University of Colorado Health (UC Health) takes its mission to “push the boundaries of medicine” very seriously. This young health system, an umbrella organization that encompasses the renowned academic institution, the University of Colorado Hospital, as well as existing additional health systems in Colorado Springs and Fort Collins, is investing strongly in innovative programs to deliver the best care to its patients. And Steve Hess, UC Health’s CIO, says one of the system’s most vital investments is in the future—and the implementation of precision medicine through big data technologies.
“Big data is a term that is overused, I think. But the way I look at it is that we have all these computer systems that are capturing and storing millions of bits of information. When you look at all that information in whole, it doesn’t mean anything. It’s just a lot of noise,” says Hess. “But by building the right kind of big data engine, with the right kind of analytics, you can filter out the noise and find actionable information that allows you to deliver the right care at the right time. That’s what we want to do.”

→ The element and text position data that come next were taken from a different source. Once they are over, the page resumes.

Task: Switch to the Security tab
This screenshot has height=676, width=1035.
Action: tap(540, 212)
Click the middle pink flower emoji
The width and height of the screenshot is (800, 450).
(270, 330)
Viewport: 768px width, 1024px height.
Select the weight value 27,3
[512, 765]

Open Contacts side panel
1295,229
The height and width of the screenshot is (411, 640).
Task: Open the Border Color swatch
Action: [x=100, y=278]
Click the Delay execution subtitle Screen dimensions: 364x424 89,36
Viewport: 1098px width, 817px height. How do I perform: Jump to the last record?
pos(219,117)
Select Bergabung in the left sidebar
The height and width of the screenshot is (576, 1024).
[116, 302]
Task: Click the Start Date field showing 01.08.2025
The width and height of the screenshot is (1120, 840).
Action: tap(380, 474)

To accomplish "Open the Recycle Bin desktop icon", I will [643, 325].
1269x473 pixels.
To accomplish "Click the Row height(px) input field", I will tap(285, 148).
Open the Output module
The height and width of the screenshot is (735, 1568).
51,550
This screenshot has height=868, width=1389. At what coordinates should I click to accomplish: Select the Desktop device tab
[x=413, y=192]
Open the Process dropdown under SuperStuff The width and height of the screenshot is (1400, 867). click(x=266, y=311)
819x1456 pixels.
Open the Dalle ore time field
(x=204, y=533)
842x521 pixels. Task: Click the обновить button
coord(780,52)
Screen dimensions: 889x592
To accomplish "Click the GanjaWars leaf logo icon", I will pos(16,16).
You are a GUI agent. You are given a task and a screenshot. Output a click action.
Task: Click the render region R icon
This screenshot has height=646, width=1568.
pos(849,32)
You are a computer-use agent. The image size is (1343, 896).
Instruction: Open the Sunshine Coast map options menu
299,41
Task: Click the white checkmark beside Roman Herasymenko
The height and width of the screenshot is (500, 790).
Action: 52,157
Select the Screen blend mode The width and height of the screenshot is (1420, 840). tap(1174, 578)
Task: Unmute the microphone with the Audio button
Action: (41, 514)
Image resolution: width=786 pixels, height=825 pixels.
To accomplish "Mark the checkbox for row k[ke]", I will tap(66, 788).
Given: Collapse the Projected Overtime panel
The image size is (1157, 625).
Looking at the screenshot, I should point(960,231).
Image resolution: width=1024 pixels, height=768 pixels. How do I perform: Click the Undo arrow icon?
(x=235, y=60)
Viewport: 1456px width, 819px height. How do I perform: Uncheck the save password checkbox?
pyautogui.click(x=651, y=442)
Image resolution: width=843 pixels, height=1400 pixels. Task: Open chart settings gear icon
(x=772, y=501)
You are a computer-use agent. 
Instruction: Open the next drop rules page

Hess will be one of the speakers at the Health IT Summit in Denver, July 22-24, sponsored by the Institute for Health Technology Transformation (iHT2). Hess will participate in a panel discussion entitled “Health Information Exchange: A Cornerstone of Data-Driven Medicine.” (Since December 2013, iHT2 has been in partnership with Healthcare Informatics, through its parent company, the Vendome Group, LLC.)
The organization is building these kinds of tools to aggressively pursue precision medicine. “Some call it personalized medicine,” says Hess. “But the idea is that we set up the right infrastructure in place so we can access the right data to treat people instead of diseases. By focusing on that actionable data, we can treat patients by what we know about them from multiple perspectives, including genomic and other information, so we can individually link them to specific treatment protocols, medicines or non-medication therapies that will work for them.”
Michael Ames, associate director of Health Data Compass at UC Health, says that this project is truly unique. UC Health is in a position to build the infrastructure from the ground up, without being hamstrung by legacy systems. And such a green-field project leaves the organization open to planning for the future, instead of focusing solely on present needs and protocols.
“In most cases, data warehouses have been built incrementally, and each piece has been targeted for a specific project or outcome,” he says. “One of the things we are really excited about is that we aren’t tied down by existing infrastructure. We have a very strong collaboration between our four institutions and we’ve leveraged that to figure out what we need to build to reach our future goals.”
Ames says that, across UC Health, there are departments and researchers collecting cutting-edge and potentially pertinent data in silos for their own specific purposes. But, if those data points are kept separate, they can’t be linked to specific patients and their health records later on when they may be needed.
“It’s an expensive proposition—taking data that may be of unknown value outside of its originating context and putting it into an unstructured database alongside the data warehouse,” he says. “But if that data is valuable, even to one person, it’s worth it. So we’re implementing what we call a ‘say yes’ approach to data so we’ll always have access to something that may be a catalyst for discovery later.”
Michael Kahn, M.D., Ph.D., co-director of the Colorado Clinical and Translational Sciences Institute’s Translational Informatics group, and the director of UC Health’s Enterprise Data Warehouse Project agrees. “We are really looking at this as a platform for discovery,” he says. “We are starting there. And if you start there instead of at some business intelligence place, then you can really focus your attention on what it takes to get all your data in a format so that it can be part of the analytics. It drives you into a different space—one that can really differentiate your health system and the care that it delivers.”
UC Health leaders admit that they are still in early stages of this project. The group is currently in a “planning and preparation” phase and knows that true precision medicine is still years away from reality. But Hess says their attempts at harnessing big data involve a true pioneer effort—and it is more than worth the time and effort to ensure that the infrastructure they build can serve patients for decades to come.
“A lot of what we’re doing hasn’t been done before. There’s not a tried and true blueprint to follow to build this kind of system,” he says. “There are not many organizations across the country that have the resources, money and people to be able to do something like this. You need the faculty. You need the researchers. You need the grants. You need that infrastructure. You need some governance. We are just at the very beginning of this but we have a lot of the necessary components in place. And we are going to succeed.”